Poynting vector and $E = hf$ Energy flux for an Em wave is defined by the poynting vector $(1/\mu_0) E \times B$
The energy is also proportional to $E^2 $
If you take for example the simplest form of generating light, the hertzian dipole.  E and B are both proportional to $\omega$ Thus the poynting vector is proportional to  $\omega^2 $or $(2\pi f)^2 $and the energy in the EM wave is also proportional to $ \omega^2$
How does This relate to the equation E=hf
Why isn't it $f^2$?
Is my conclusion that the energy in an EM wave proportional to $\omega^2$ true? as this is the conclusion from the hertzian dipole, is it true in general?
Why is this different from the energy of a single photon
Imagine a source produces radio waves  with a very low frequency, Now let's imagine this source produces lots of these waves such that they are inphase and constructively interfere with eachother. the new wave has the same low frequency, yet HIGH AMPLITUDE. classical em says the energy has increased and so has the intensity, without a frequency change
However E=hf seems to say  that the energy and therefore intensity is invariant. what am I not understanding?
 A: You are confusing the electromagnetic field energy in a volume
with the energy of single photon.
Light is made up of photons.
The energy of a single photon with frequency $f$ is given by $E=hf$,
which is very tiny.
For example: a red photon has energy $3\cdot 10^{-19}$ J,
and a violet photon has energy $6\cdot 10^{-19}$ J.

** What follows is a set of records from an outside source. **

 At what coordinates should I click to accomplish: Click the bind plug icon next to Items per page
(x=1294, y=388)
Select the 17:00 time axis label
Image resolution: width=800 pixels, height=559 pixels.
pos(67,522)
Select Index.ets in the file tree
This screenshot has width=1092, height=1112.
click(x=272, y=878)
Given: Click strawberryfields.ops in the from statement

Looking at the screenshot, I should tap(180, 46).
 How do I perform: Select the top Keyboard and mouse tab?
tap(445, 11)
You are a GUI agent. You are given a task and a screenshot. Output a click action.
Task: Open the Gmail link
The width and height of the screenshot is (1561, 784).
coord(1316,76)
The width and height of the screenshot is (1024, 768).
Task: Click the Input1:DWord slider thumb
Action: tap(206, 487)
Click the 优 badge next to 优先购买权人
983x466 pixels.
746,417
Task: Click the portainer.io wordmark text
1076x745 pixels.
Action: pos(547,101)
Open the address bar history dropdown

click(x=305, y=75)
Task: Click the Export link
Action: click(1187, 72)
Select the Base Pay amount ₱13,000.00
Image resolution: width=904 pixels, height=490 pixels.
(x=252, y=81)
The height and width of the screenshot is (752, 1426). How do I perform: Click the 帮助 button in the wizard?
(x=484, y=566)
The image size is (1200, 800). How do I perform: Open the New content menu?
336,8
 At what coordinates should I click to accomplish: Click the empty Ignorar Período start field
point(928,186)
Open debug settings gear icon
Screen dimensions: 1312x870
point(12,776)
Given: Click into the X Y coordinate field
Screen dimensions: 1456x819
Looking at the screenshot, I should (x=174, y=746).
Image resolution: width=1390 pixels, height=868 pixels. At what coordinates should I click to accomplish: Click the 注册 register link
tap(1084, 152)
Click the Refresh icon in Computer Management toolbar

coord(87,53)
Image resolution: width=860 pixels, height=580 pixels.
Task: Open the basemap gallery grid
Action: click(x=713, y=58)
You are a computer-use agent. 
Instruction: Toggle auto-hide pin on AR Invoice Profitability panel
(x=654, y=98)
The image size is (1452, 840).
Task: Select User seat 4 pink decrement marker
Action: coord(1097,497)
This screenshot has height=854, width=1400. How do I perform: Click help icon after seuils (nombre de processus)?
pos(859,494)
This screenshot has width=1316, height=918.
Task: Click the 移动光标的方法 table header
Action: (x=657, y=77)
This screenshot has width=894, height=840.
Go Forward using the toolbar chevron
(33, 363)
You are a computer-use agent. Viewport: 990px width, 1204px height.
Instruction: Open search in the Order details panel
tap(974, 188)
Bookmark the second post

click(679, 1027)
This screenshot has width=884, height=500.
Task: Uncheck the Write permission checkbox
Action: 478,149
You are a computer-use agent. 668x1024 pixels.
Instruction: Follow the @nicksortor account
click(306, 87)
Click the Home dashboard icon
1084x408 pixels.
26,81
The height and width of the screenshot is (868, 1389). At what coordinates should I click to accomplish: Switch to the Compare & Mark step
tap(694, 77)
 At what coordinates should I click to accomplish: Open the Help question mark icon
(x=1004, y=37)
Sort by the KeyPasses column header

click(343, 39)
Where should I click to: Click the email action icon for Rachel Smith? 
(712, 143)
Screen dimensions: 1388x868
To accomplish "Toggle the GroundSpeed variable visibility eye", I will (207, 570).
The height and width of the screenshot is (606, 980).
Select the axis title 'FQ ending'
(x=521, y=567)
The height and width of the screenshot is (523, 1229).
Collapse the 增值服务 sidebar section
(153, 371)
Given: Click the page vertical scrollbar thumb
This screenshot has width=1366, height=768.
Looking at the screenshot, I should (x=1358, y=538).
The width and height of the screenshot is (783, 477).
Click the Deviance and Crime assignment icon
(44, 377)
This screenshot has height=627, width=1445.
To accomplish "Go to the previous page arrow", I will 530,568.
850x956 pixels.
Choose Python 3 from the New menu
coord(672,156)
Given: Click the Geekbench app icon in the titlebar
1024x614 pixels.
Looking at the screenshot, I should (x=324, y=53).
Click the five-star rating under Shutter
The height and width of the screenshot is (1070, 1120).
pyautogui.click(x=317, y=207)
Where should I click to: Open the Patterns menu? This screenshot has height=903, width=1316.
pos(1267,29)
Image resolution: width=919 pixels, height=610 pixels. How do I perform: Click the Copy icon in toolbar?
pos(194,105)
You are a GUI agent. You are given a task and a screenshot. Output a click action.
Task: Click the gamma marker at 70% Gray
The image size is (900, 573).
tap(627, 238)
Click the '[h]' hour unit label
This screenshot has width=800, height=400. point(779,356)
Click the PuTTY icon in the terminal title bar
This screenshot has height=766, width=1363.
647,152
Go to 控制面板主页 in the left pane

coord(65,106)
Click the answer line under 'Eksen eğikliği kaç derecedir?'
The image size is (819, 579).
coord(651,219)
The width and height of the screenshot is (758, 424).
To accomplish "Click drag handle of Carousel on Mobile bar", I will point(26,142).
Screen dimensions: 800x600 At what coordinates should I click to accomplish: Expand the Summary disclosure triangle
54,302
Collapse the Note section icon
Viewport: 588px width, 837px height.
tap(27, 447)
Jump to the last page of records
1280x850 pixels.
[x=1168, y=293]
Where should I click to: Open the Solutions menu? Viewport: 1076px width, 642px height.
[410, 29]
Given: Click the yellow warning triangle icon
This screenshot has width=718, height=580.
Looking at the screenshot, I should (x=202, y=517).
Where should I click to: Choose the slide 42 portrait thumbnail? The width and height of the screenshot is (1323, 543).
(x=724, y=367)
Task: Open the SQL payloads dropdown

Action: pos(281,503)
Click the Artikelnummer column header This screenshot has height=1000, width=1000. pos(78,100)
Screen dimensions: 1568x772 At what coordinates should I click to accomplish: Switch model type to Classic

On the other hand, the energy of the electromagnetic field
(with electric field $\mathbf{E}$ and magnetic field $\mathbf{B}$)
in a volume $V$ is
$$E=\left(\frac{\epsilon_0}{2}\mathbf{E}^2 + \frac{1}{2\mu_0}\mathbf{B}^2\right)V.$$
This field contains zillions of photons.
Increasing the fields $\mathbf{E}$ and $\mathbf{B}$
(while keeping the frequency constant) will increase
the number of photons, but will not change the energy
per photon. So there is no contradiction.
A: Hertzian dipole's radiated power is proportional to $\omega^2$ provided you keep the current amplitude constant. You can get higher power at low frequency by increasing current. The energy of the photon at a certain frequency is irrelevant: two heaps of sand can have the same mass even if the size of the grain of sand is different in the heaps.